Weekend Watch

‘Breaking In’ Puts Gabrielle Union Through a Home-Invasion Wringer

Gabrielle Union is an actress we are are pretty much always rooting for. This has been the case for a long time, and I’m not sure where it started, but it’s definitely true. Her earliest roles had her playing popular girls adjacent to the main characters in She’s All That and 10 Things I Hate About You, but it was likely 2000’s Bring It On, in her role as a rival cheerleader whose squad deserved the trophy, where we all decided we wanted Gabrielle Union to win. It’s a quality she has, one shared by the greatest of rom-com queens and charismatic America’s Sweethearts, from Sandra Bullock to Reese Witherspoon to Jennifer Lawrence.

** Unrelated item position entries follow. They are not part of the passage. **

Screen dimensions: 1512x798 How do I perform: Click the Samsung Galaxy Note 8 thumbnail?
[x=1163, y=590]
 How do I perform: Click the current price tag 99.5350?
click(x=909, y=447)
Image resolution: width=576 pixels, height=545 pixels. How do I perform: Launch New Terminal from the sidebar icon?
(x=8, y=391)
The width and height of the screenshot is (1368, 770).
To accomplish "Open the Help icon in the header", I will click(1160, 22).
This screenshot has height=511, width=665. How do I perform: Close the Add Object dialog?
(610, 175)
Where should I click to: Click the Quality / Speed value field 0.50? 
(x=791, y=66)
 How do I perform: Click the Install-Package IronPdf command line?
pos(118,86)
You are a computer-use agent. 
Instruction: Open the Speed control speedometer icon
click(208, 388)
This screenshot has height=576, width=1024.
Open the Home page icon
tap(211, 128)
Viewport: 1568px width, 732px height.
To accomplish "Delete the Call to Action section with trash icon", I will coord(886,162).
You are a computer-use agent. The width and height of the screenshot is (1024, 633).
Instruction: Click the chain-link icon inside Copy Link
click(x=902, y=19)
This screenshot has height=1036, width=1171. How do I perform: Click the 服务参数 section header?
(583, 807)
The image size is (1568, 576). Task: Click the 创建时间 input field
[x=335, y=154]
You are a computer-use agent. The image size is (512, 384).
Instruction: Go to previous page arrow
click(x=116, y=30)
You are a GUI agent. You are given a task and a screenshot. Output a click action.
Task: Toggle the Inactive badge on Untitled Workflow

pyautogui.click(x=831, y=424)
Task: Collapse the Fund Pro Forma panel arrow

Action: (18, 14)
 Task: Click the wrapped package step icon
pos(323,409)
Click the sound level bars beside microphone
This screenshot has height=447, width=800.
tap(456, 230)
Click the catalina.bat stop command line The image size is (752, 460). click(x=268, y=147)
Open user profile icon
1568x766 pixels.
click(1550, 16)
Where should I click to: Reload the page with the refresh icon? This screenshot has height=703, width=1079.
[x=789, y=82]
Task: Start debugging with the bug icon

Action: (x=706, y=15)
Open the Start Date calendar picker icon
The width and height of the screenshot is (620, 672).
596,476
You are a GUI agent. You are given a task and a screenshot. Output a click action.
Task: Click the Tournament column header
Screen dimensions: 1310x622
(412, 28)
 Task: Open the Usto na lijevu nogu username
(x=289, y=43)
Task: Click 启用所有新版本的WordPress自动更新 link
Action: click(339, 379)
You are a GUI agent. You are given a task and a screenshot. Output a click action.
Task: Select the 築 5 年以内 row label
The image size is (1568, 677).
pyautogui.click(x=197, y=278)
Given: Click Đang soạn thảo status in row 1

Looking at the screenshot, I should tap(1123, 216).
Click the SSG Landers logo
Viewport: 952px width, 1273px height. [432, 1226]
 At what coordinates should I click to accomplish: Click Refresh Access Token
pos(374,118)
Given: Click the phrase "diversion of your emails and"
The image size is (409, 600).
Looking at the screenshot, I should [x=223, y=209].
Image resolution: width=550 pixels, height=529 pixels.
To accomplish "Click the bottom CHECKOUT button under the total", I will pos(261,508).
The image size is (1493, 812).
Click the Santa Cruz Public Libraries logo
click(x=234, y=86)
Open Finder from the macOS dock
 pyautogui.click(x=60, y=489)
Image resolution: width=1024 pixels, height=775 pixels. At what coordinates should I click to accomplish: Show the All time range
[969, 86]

She’s the kind of actress who draws immediate audience empathy and recognition while also able to run through a range of emotions and tribulations.

That Union hasn’t come close to the kind of success enjoyed by the above-listed women isn’t all that hard to explain, unfortunately. The cruddy realities of what kinds of roles are available to black women have meant small-scale successes and big-time disappointments. It’s been the rare movie that’s been able to live up to the level of her talent, but at the very least we can hope that she’s able to star in some movies that will at least let her reap some populist box-office success. Nobody’s going to be confusing Almost Christmas, the 2016 family comedy starring Union, Danny Glover, and Mo’Nique, among others, with Noel Coward, but it’s still nice that it was a modest hit even though it was released mere days after the Trump election.

All of which is to say that even though Breaking In looked every bit like a classic potboiler thriller, with Union taking the lead role of a mother whose children are aggressed by a quartet of home invaders, we all got our hopes way up that it could be a rollicking fun time, where we could all watch a strong woman go from victim to action hero, cheer as the bad guys got theirs, and roll home happy and full of popcorn.

Breaking In sets up like it’s going to do just that. Union plays Shaun, a married mother of two — a teenage girl played by 13 Reasons Why‘s Ajiona Alexus and a pre-teen boy played by Seth Carr — who heads out to her late father’s estate to settle things and prepare it for sale. We learn that her relationship with her father was strained-to-nonexistent and that he had a criminal past. Which probably has something to do with the opening scene of the film, where an older black man is run down in the street while jogging and killed by the driver. So probably bad things are about to happen. Another clue is when Shaun and the kids discover the house — located in a remote, wooded area, natch — is heavily fortified. As if expecting to be attacked.

There’s more than a whiff of Panic Room to the setup here, with the parent-child bond set up against a gaggle of in-fighting home invaders. They want money, Mom wants to keep the kids safe. It’s enough to make you weep that Union wasn’t able to have starred in Panic Room herself, with all of David Fincher’s stylish direction. Breaking In is a far cry from that. When the burglars do strike, lead by Twilight dad Billy Burke and including American Crime star Richard Cabral as the especially brutal one (the Dwight Yoakam! Okay, I’ll shut up about Panic Room now), they strike with blunt force and brutality, locking the kids indoors and leaving Union helpless outdoors. Of course, she’s not helpless. She captures one of the burglars and begins a series of tense stand-offs with Burke, negotiating for her children’s safety with a man she knows will likely try to kill them all.

After I got done pining for Panic Room, I got to thinking about another movie I wished Breaking In was: Jennifer Lopez’s Enough, where Lopez played a battered wife who runs away with her child and then devises an elaborate plan to train in the deadly arts and then lure her husband into a confrontation where she can kill him. In both cases, the real-life danger that women experience at the hands of men (in their own homes, no less) is placed into heightened circumstances. What Enough and Panic Room do that Breaking In does not is offer the viewer a rollercoaster ride on top of the brutal reality of violence. Panic Room does so with visual style and atmosphere; Enough does so by becoming, essentially, Home Alone for battered women. Breaking In does neither, and thus we’re only left with the brutality. The kids don’t really do much but cower together. Union alternates from slicing up bad guys to running for her life. There’s little in the way of cleverness to James McTeigue’s direction, which is a bit surprising coming from the guy who gave us V for Vendetta (though that film felt the heavy influence on the Wachowskis, under whom McTeigue had worked as a second-unit director on the Matrix films.

There’s no spoiling a movie like Breaking In but there’s also no point in digging into the plot. The kids are in danger. Then more danger. Then her husband shows up to get Dick-Halloran’d by the criminals. Union gets to take a few cool postures and some dialogue that reminds you that A Mother’s Love Is Fierce and Primal. But for the most part, Breaking In is a star vehicle that, for Union’s sake if nothing else, you wish could zoom by a little faster.